The county is currently rewriting its Climate Action Plan – the document that spells out how it plans to curb emissions – following a lawsuit from the Sierra Club. A judge declared the county’s plan needed legally enforceable emissions reductions – meaning people should be able to sue the county if it doesn’t make good on its reduction promises.
The county already has what’s called a general plan, a blueprint that spells out where and how building can take place. The county’s general plan says new development should happen near existing development and transit, to avoid sprawl and discourage driving. The Climate Action Plan is a separate, complementary document that shows how the county plans to reduce emissions through various methods, including development, transit, renewable energy, water and agriculture.

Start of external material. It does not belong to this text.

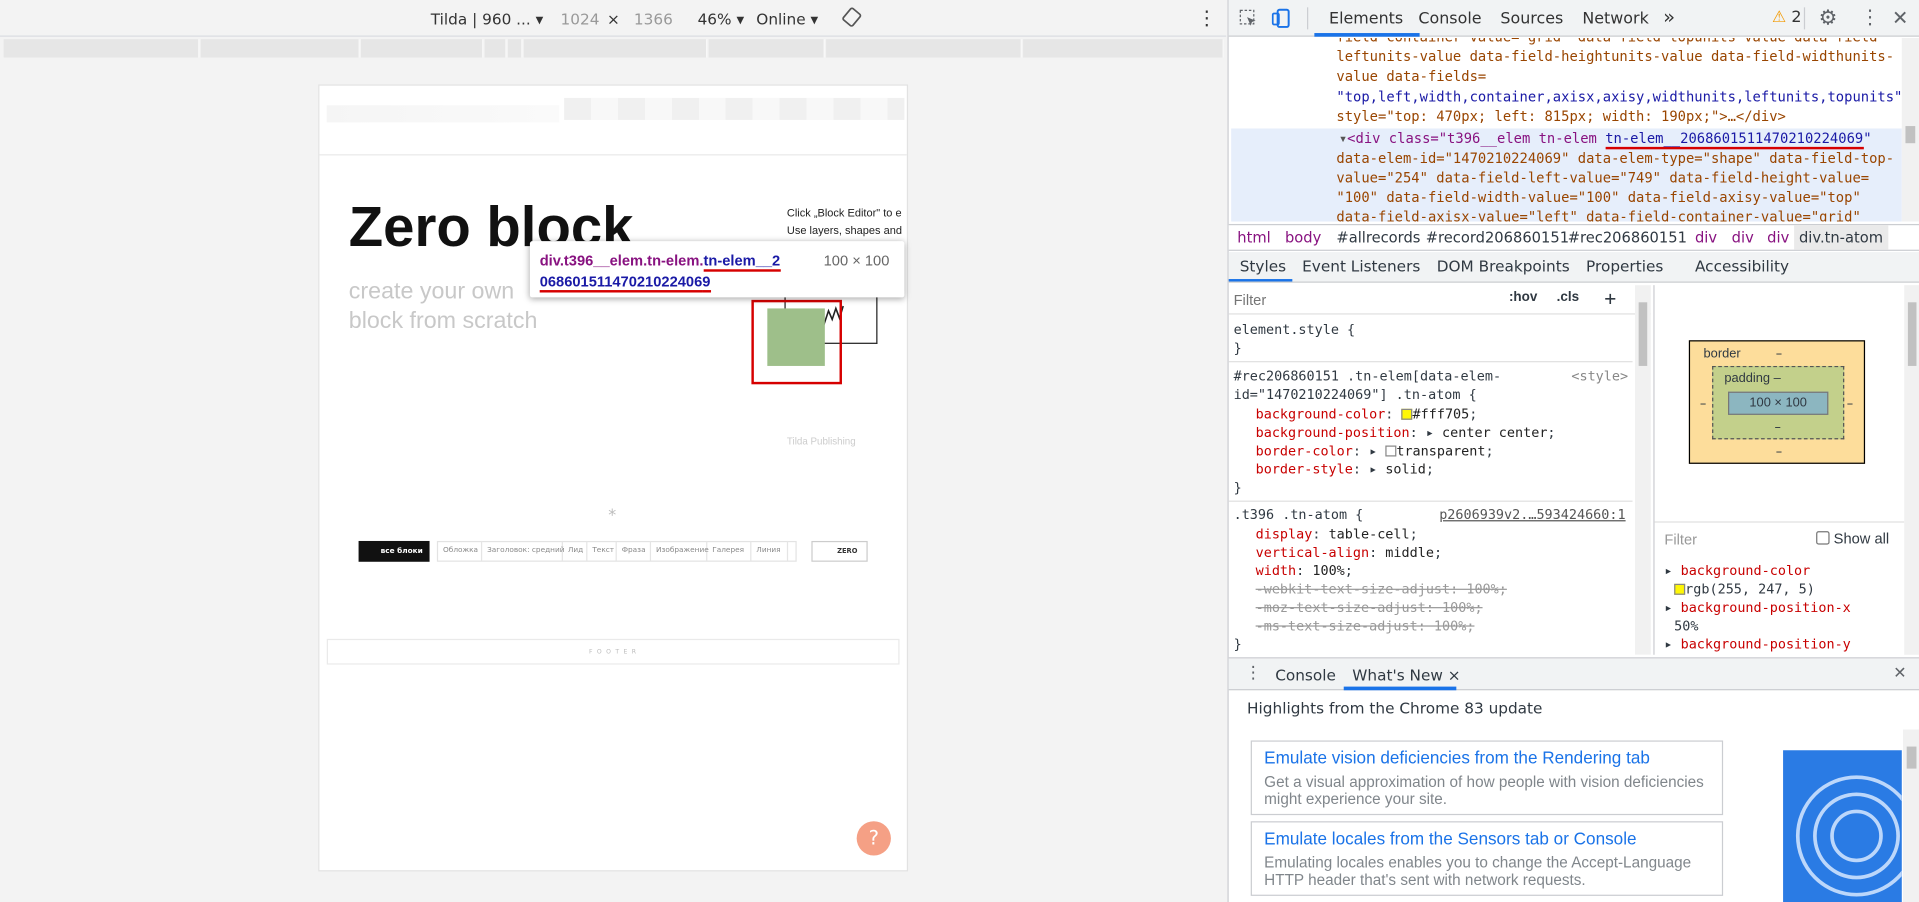  Describe the element at coordinates (524, 550) in the screenshot. I see `template-button: Заголовок: средний` at that location.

But developers are seeking special permission from the county to build several projects that don’t conform with the general plan. Environmentalists are concerned the projects would make it impossible for the county to meet the greenhouse gas reduction targets the state says it needs to meet by 2030.
“The more cynical view is they’re trying to get through these development permits before the Climate Action Plan is in place,” said Nicole Capretz, head of the Climate Action Campaign, referring to the developers seeking special permission to move forward with their projects.
Transportation is the county’s biggest source of greenhouse gas emissions. Nearly half – 47 percent – of the county’s emissions come from vehicles.
And since many of the big, pending projects aren’t along existing transportation corridors, and current transportation blueprints for the region don’t plan infrastructure near them, it’s likely the new housing developments would account for even more greenhouse gas emissions.
“At the end of the day the Climate Action Plan is a math equation,” Capretz said. “And if they’re not tackling their single biggest source, there’s no other measure that will make up for it. The numbers aren’t going to add up.”